◆ Your assignment:
Go through the data below and count every line that has the word "giochi". Return only the count.

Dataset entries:
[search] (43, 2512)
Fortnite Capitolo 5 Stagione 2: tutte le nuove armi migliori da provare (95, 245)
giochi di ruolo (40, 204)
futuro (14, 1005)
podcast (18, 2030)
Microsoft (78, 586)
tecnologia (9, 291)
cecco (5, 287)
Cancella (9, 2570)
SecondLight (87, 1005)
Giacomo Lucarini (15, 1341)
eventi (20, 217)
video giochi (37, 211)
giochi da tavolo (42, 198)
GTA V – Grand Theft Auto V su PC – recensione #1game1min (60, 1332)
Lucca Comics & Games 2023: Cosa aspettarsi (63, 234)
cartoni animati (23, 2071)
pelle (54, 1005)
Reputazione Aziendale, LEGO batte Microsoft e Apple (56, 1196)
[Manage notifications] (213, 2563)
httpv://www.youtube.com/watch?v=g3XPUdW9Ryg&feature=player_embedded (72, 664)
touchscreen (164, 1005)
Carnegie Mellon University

◆ Response to this exercise:
3